All of lore.kernel.org
 help / color / mirror / Atom feed
From: Filipe Manana <fdmanana@kernel.org>
To: "Stéphane Lesimple" <stephane_btrfs@lesimple.fr>
Cc: "linux-btrfs@vger.kernel.org" <linux-btrfs@vger.kernel.org>,
	Qu Wenruo <quwenruo@cn.fujitsu.com>,
	Filipe Manana <fdmanana@suse.com>
Subject: Re: [PATCH] Btrfs: fix regression when running delayed references
Date: Fri, 23 Oct 2015 00:03:57 +0100	[thread overview]
Message-ID: <CAL3q7H4tx54gGWWtXmCScZV4VEbK3kkQmxeFyMT9gp24sEqCtg@mail.gmail.com> (raw)
In-Reply-To: <dcd25fcdebd0f4f12176cac0d49304a4@all.all>

On Thu, Oct 22, 2015 at 11:38 PM, Stéphane Lesimple
<stephane_btrfs@lesimple.fr> wrote:
>>>> [ ... thread cleanup ... ]
>>>>
>>>> Don't hesitate to ask if you need me to debug or even ftrace something.
>>>
>>>
>>> Thanks Stéphane. I haven't seen that crash yet (still running tests
>>> for 2 consecutive days now).

▸ **RECORD EXTRACTS**:
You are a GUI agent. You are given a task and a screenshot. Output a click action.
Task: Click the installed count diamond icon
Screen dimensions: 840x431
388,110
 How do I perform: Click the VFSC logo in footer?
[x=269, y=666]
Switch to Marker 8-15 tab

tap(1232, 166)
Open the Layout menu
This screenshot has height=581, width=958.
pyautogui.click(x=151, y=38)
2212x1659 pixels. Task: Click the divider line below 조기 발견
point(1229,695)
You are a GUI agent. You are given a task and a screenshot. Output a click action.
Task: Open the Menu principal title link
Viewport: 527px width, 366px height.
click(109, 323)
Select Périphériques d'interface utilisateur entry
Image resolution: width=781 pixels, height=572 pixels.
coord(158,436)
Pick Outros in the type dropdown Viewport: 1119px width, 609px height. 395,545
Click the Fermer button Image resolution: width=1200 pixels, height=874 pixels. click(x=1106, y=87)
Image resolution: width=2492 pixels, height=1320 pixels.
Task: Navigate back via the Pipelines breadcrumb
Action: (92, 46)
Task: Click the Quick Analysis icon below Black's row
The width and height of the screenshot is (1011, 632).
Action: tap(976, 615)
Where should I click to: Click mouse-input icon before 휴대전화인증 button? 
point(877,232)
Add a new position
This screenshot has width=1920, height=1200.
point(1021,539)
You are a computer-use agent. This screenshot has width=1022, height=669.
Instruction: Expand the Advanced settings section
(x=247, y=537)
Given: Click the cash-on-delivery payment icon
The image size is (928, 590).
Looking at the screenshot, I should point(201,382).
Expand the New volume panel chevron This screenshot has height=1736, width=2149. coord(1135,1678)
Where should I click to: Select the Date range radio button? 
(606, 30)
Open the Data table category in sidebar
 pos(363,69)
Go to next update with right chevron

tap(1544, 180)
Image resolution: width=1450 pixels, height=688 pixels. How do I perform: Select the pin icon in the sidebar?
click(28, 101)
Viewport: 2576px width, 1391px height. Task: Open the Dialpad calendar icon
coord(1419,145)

▸ **WORK REQUIRED**: Return the text of the mailing list message verbatim, from "In-Reply-To: <dcd25fcdebd0f4f12176cac0d49304a4@all.all>" up to and including "consecutive days now).".

▸ **SOLUTION TO THE PROBLEM**:
In-Reply-To: <dcd25fcdebd0f4f12176cac0d49304a4@all.all>

On Thu, Oct 22, 2015 at 11:38 PM, Stéphane Lesimple
<stephane_btrfs@lesimple.fr> wrote:
>>>> [ ... thread cleanup ... ]
>>>>
>>>> Don't hesitate to ask if you need me to debug or even ftrace something.
>>>
>>>
>>> Thanks Stéphane. I haven't seen that crash yet (still running tests
>>> for 2 consecutive days now).